Before my father made all his money out in California, I was a scholarship student at Cameron. Granted, I made straight A’s, but I was also a pain in the butt, and my mother was worse. She was always protesting something—Cameron’s emphasis on standardized tests, lack of support for students of color, poor nutrition in the cafeteria—the culmination being her one-woman picket line decrying the ouster of my favorite chemistry teacher. He was busted in Central Park one weekend with a couple of ounces of marijuana. Since Ma always likened the criminality of drugs to Prohibition, i.e., that such restrictions were both futile and dangerous, she crayoned a sign and paraded back and forth in front of the school. I was thirteen at the time, and let me say, those were three bad days. I’ve even blocked out what she wrote on that sign—I think something about gifted teachers being an endangered species. The thing was, it was late November and freezing cold. Every day that she was out there, Duncan would hand Ma a hot chocolate on his way into the building.

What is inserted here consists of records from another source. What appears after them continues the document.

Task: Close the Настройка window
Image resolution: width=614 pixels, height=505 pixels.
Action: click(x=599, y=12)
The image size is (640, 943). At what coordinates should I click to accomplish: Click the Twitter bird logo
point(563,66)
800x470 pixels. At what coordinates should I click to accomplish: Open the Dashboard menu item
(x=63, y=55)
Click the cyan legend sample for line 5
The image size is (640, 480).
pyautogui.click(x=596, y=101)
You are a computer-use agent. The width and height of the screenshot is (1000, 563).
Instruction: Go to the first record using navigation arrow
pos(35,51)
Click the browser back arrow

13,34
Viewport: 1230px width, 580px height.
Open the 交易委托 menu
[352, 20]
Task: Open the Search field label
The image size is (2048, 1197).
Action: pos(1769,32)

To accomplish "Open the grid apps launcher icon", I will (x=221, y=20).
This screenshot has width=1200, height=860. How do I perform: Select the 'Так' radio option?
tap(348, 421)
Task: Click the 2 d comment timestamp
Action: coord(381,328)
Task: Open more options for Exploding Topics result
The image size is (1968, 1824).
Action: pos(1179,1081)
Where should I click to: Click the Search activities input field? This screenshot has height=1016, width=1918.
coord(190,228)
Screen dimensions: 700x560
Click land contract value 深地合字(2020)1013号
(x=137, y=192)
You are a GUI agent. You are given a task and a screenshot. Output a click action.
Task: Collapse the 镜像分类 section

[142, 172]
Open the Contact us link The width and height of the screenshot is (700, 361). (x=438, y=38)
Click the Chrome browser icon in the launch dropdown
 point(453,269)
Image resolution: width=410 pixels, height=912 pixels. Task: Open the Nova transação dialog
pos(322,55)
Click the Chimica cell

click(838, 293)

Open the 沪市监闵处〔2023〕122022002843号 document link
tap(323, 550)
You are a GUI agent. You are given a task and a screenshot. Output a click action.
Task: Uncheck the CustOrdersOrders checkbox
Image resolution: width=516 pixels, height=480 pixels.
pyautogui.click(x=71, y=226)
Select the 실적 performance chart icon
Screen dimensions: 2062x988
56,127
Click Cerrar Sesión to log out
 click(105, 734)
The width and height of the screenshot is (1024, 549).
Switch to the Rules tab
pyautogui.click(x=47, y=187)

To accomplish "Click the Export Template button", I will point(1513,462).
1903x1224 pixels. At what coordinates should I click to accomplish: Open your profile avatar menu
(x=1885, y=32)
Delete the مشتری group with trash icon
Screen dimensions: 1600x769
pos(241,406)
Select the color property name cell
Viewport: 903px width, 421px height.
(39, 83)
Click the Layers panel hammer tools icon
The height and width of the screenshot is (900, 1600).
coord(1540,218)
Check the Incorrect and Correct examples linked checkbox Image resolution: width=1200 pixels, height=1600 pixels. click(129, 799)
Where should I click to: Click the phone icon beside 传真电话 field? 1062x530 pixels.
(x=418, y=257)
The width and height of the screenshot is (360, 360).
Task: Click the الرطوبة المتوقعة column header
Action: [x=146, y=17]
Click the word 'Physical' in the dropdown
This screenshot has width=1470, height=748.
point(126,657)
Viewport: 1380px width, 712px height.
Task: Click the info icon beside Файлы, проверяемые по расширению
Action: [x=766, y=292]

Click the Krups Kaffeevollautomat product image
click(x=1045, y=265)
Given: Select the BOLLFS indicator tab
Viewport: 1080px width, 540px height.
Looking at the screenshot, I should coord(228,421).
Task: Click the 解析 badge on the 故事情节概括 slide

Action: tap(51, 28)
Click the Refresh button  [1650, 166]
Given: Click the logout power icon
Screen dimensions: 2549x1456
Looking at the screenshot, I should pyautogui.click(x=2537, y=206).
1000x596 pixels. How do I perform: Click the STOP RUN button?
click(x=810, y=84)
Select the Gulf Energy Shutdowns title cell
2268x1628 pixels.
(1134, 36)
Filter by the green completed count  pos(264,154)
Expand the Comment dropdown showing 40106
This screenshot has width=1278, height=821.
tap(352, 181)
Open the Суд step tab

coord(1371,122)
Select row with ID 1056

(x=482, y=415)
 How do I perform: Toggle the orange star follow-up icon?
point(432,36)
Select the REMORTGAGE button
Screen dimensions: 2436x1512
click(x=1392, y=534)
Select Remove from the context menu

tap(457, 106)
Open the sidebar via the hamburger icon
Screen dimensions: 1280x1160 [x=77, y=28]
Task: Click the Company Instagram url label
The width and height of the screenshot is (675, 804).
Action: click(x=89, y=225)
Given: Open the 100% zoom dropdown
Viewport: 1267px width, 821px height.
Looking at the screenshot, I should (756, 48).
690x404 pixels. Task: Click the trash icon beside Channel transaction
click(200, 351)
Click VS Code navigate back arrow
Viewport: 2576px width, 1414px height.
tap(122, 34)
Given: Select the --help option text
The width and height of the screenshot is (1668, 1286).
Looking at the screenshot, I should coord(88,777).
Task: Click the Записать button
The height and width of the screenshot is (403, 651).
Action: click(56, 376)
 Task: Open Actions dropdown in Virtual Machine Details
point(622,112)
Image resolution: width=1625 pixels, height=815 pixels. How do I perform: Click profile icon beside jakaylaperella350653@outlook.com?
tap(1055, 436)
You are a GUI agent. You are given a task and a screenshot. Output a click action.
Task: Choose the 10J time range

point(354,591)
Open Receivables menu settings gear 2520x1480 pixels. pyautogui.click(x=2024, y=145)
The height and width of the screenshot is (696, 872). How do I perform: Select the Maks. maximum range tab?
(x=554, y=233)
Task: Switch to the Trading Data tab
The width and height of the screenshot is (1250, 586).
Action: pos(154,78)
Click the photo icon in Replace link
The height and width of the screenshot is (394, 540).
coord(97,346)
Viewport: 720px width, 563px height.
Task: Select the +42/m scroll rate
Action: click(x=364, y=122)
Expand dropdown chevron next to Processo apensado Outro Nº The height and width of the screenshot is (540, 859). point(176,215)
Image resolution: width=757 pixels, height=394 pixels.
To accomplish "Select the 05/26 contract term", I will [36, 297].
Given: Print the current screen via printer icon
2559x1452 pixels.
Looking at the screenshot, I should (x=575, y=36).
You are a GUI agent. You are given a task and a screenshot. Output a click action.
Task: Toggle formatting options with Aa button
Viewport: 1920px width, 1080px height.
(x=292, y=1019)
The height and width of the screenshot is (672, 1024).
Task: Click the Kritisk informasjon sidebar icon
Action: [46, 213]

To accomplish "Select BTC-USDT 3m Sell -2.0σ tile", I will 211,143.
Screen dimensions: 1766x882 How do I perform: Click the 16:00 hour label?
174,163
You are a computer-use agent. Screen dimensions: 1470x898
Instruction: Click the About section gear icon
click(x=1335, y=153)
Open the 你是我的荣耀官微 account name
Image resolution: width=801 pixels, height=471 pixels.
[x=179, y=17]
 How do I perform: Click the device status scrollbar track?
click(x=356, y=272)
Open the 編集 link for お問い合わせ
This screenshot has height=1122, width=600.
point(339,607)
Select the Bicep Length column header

I’ve also noticed over the years that Duncan liked to promote rabble-rousers into the administration. In fact, he did it with Grant who was always running his mouth off about this or that and allying himself with the student body against the faculty. Duncan appointed him Assistant to the High School Dean. It’s tough to work up a head of steam against the power structure when you’re suddenly a part of it, and furthermore, Grant brought a lot of valuable new ideas and energy into the system.

Then there was the issue of my own annoying career as a Cameron student. When I got elected president of the student government, I lobbied hard for the distribution of condoms in school. Duncan didn’t like it for a lot of reasons, particularly when I stole slides of venereal diseases from the Science department and exhibited them at the PTA meeting. Won over by visions of their children with green vaginas or wart-encrusted penises, not to mention languishing on their deathbeds from AIDS, the PTA proceeded to pressure the board and Duncan Reese until I got my condom machines in all the rest rooms.